Pero bueno, no voy a ser yo el que abra un debate sobre la privacidad o el derecho al intrusismo sonriente (recordemos la película “Funny games” y temblemos todos juntos), ni siquiera el que diga que los irlandeses han pecado de soberbia al imaginar que le gustan a todo el mundo y, por ende, todo el mundo querría oír su nuevo disco. También se puede valorar de manera opuesta, creen que ya no gustan a prácticamente nadie, así que con sonrisa de cocodrilo, congratulaciones, buenrollismo y mucho confeti, te obligan a tragarte a la fuerza su nuevo trabajo.

Al grano: “Songs of innocence” es posiblemente su peor trabajo hasta la fecha.
Líneas arriba he dicho que U2 se ha convertido en un producto, y a producto huelen las canciones que lo componen, un producto pensado y creado para el disfrute del consumidor medio, ese que no escucha música con asiduidad pero cuando lo hace, le gusta escuchar “a los grandes”.
Los irlandeses nunca ha sido una banda de producciones sencillas, mostrando un inusitado interés en la elección de los productores y en las mezclas finales. El proceso de grabación de “Songs of innocence” ha sufrido innumerables retrasos debido a las dudas de la banda sobre el resultado final. Antes de llegar a nuestros oídos, las canciones de este disco han pasado por diversas manos que las han retocado una y otra vez, puliéndolas bajo la tutela de Bono&co con un ánimo casi enfermizo en lograr la perfección. En algún momento, entre tanto tejemaneje, estas canciones se quedaron por el camino y perdieron su esencia para convertirse en algo distinto a lo que eran inicialmente. Howie B (oh boy!), Paul Epworth (productor de Adele) y Ryan Tedder (de Beyoncé) a priori no parecen los productores adecuados para una banda como U2 (bueno, para ninguna banda), por lo que tuvieron que sumar la experiencia de Declan Gaffney y del siempre eficiente Flood para reconducir la situación. Ni aún con estas, el daño ya estaba hecho. Seguramente, llegó un momento en el la banda ya no sabía ni lo que quería, pero había que publicar el álbum en algún momento, y se decidieron por las mezclas que han llegado a nuestros oídos.
92373_1318422Envuelto en una producción excesiva que busca agradar al mayor numero de oyentes posible, gran parte del cancionero de “Songs of innocence” se diluye en una suave y peligrosa inocuidad extremadamente pop en la que quieren ser modernos, pero con un pie en sus clásicos; quieren sonar rock, pero lo ofrecen adulterado e irreconocible; quieren ser pop y provocan diabetes. En esta tierra de nadie, U2 se ha convertido en algo a medio camino entre Adele y los Black Keys, un monstruoso híbrido que no tiene razón de ser, inofensivo y banal.
“Iris (hold me close)”, “California”, “Raised by wolves”, “Volcano”… pura morralla sonora que en otras manos quizás hubieran podido ser canciones dignas. Otras, como “The Miracle (of Joey Ramone)”, resultan simpáticas pero caen presas de la indiferencia tras varias escuchas. Ni siquiera la eterna balada de la casa, esta vez bajo el título de “Song for someone” y que parece aspirar a ser el nuevo clásico instantáneo de la banda, logra remontar el vuelo. La parte final del disco contiene los cortes más interesantes, como “Sleep like a baby tonight” o “The trouble” un maravilloso dueto con mi bien querida Lykke Li, pero ya es tarde, muy tarde. El edificio está en llamas, el caballo está dentro de las murallas, el Titanic ha chocado, el airbag no ha saltado…

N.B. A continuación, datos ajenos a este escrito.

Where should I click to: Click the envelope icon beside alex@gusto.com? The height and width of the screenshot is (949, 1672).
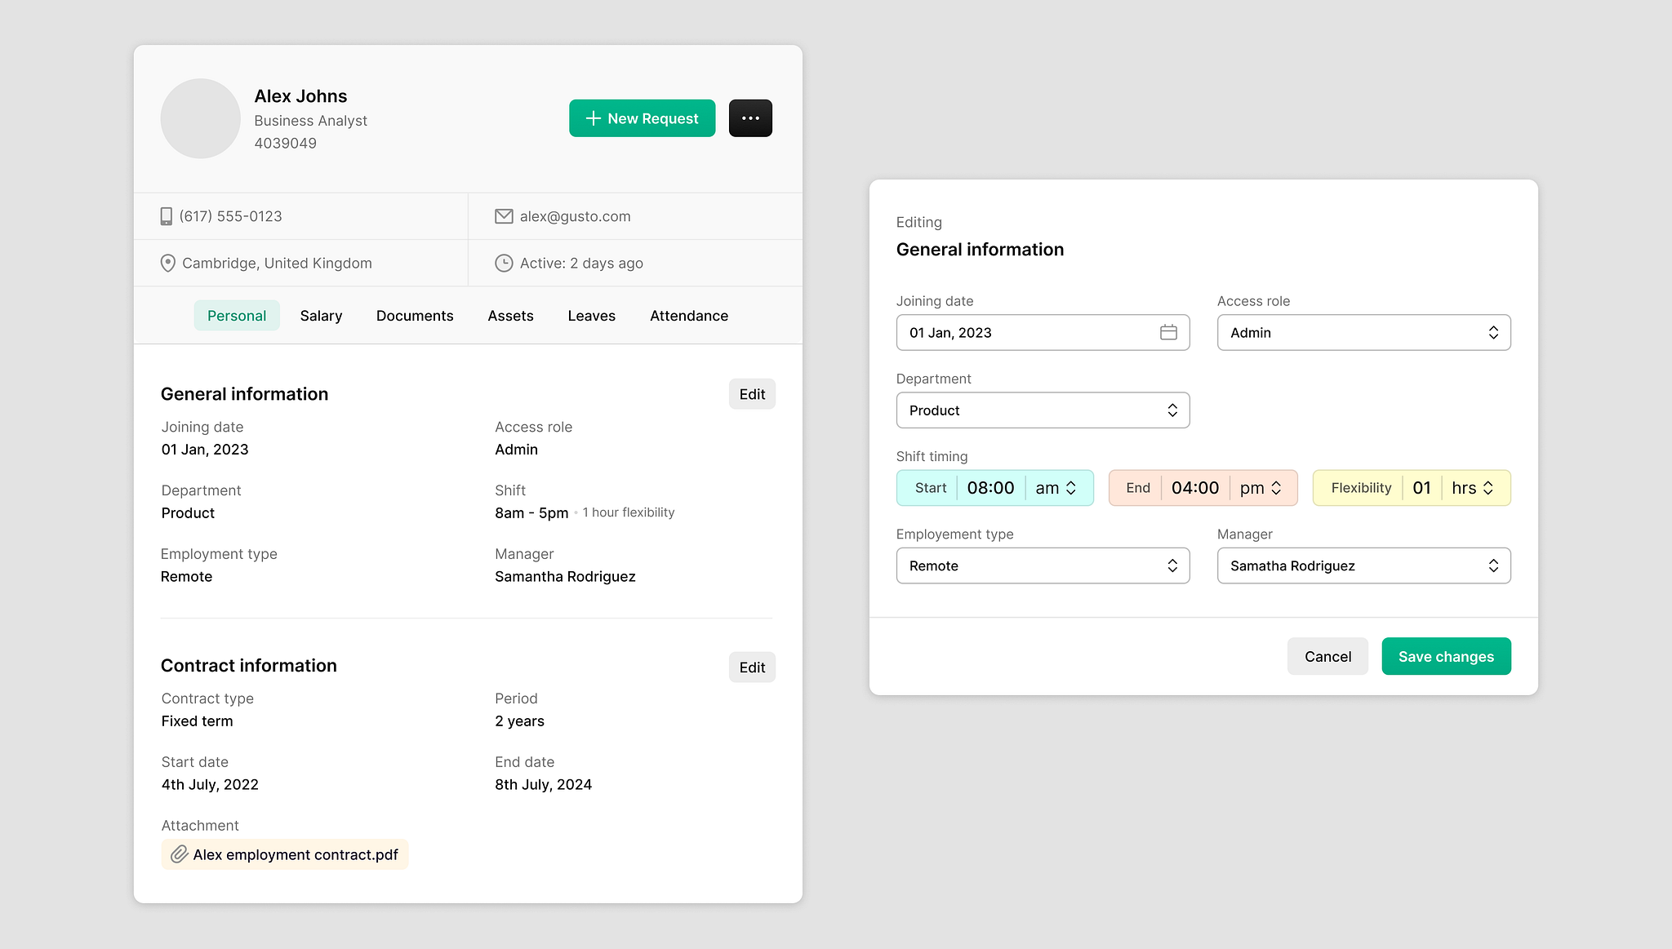(504, 215)
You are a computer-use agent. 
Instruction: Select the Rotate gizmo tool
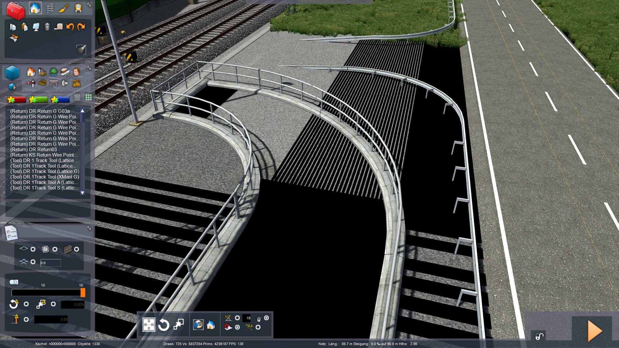163,325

Una cosa sí le voy a conceder a “Songs of innocence”, y es que no tiene canciones especialmente irritantes (como sí lo hacían sus trabajos “post-Pop”) que buscan descaradamente ser un hit masivo cuando lo que son está más cerca del bodrio absoluto. Sí, querido lector, me refiero a, por ejemplo, “Elevation”, “Vertigo” o “Get on your boots”. Que corra la hiel.

PD: esta reseña está hecha por un verdadero fan de U2.